目に見えない神など信じないから「信仰」などという言葉には興味がない、という人は少なくないことでしょう。ましてや、「神学」などというものは、ありもしないものをあるという屁理屈に過ぎない、と思われているかもしれません。
けれども、著者は、「信仰」や「神学」とは、そんなことではなく、「視点を変えて」自分や世界を「見てみる」ことだ、と書いています。
「神学とは『もし神がいるならば、この世界はどう見えるだろう?』と問う学問です」(p.6)。ならば、信仰とは「もし神がいるならば、この世界はどう見えるだろう?」と問う気持ちや心、のことかも知れません。
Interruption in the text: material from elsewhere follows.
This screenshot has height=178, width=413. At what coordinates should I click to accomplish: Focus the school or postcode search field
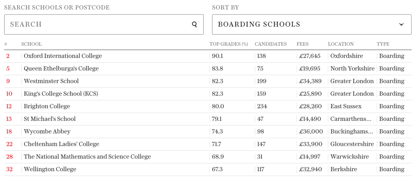click(104, 24)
目に見えないものが見えるようになったり、無理に見えると言ってみたりしなくても良いのです。「もし、神がいるなら」と仮定して、世界を見直せば、それでよいのです。
(「もし」のことなど考えられないという人もいるかも知れませんが、「もし」がなければ、この世界には、文学も映画も歌も恋愛も存在しないでしょう。精神文化や科学の発展もありえないでしょう)
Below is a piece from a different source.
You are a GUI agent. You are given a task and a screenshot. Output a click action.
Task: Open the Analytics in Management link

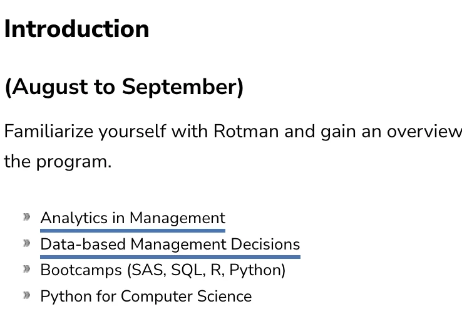(x=133, y=218)
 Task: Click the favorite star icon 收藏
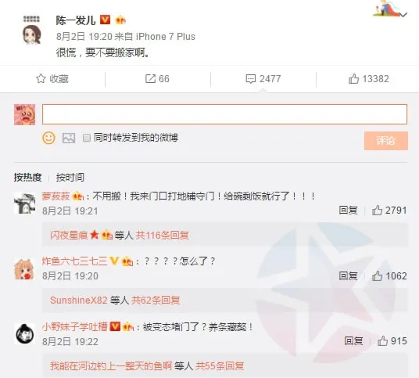click(x=41, y=78)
もし、神がいるなら、神はこの世界を描くのにどんな色を使うでしょうか。明るい色だけでしょうか。著者の塩谷さんは言います。「明るい色、暗い色、全て価値ある色としてお用いになります。今日の、あなたのとびきり明るい色、私のめちゃくちゃ暗い色、全てがこの世界に必要なのです」(p.66)。ならば、今日わたしたちが「さびしさ」に浸っているとして、この「さびしさ」も神さまに必要な色、わたしの人生に必要な色、に見えてくるかもしれません。
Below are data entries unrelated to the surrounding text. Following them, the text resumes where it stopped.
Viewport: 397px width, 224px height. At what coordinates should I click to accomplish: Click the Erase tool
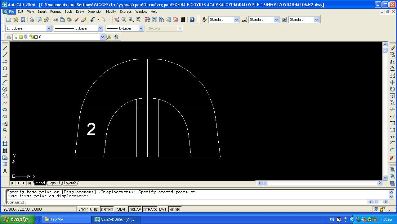tap(392, 48)

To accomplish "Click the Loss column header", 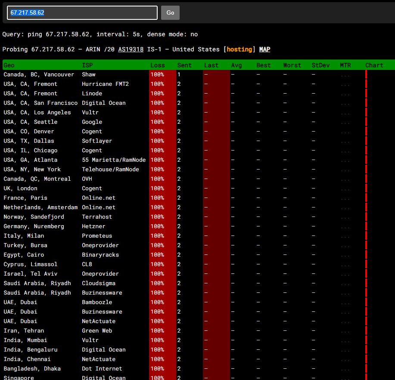I will [x=157, y=65].
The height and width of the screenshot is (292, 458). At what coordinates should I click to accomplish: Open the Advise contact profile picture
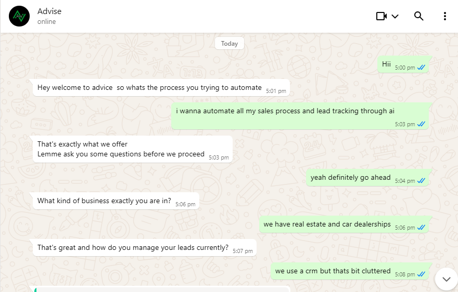pyautogui.click(x=19, y=16)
聖書には立派な信仰の強い人びとばかり出てくる、と思っている人がいるかも知れません。けれども、聖書には、困難な現実から逃げた人々がいろいろ登場します。
「なぜこの人々は逃亡するのでしょう。追い詰められてもその場で踏ん張り『ハードルを越える』生き方を選ばなかったのでしょう。理由は簡単です。逃げた場所にも救いの『神』いるのです。だから、逃げます」(p.77)。
もし神がいるならば、たとえ、今ここから逃げたとしても、そこにも神がいることでしょう。これは今まで見えなかったことではないでしょうか。
高校生の子どもに読んでもらおうと思って求めましたが、自分でも読んでみました。若い人にわかりやすくと書かれた文章と例話、イラストは、とてもよく考えられていて、若くない人にも伝わりやすいです。
教会に来る青年や聖書の授業を受ける高校生に読んでもらえたら、と願っています。